Deep Purple – Now What?! (2013)

Share this:

With Now What?!, Deep Purple doesn’t simply return, it sets out to remind you of everything that once made this band a contender for Led Zeppelin’s throne in the early 1970s as the biggest heavy-rocking band of them all.

Now What?!”, due April 30, 2013 via earMusic, finds Ian Gillan and Co. once again masterfully blending the metal, progressive rock and R&B influences that gave Deep Purple its unique persona — even as they stir in new flourishes to keep things fresh.

So, you have stalwarts Ian Paice and Roger Glover catching a murderous groove for “Weirdistan,” which features some of guitarist Steve Morse’s gnarliest outbursts — but also “Out of Hand,” with its math-rocky cadence. The opening track “A Simple Song” embodies all of that complexity, beginning with a twilit moment of reverie before Deep Purple quickly reengages with its own patented sense of shambolic thunder-grooving tumult — kicked off by a throwback organ gurgle courtesy of Don Airey that’s so tough it could have been a Jon Lord sample.

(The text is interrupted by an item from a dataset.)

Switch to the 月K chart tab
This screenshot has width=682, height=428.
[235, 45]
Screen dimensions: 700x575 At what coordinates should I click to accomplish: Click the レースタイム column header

“Body Line” and “Apres Vous,” meanwhile, are delights straight out of the Machine Head Music era, while “Above and Beyond” edges into the netherworlds of Fireball-era prog. The spooky “Blood from a Stone” rises up like a billowing raincloud, even as “All the Time in the World” allows a still-resonant Gillan to settle into the lower, more emotional reaches of his vocal range.

Not all of it works. So complete is the band’s resurgence on Now What?!, in fact, that the advance track “Hell to Pay” — welcomed upon its release as a return to form — ends up sounding a bit by-the-numbers in this complex and yet utterly listenable new context. Meanwhile, “Uncommon Man,” the longest track here, is perhaps unsurprisingly a bit unfocused — and the horror-themed “Vincent Price” is more fun than it is substantial.

Still, those brief stumbles take nothing away from the triumphal return that is Now What?!, a third-act success that should reignite the passion of Deep Purple’s oldest fans — while, if there’s any justice, creating legions of new ones along the way.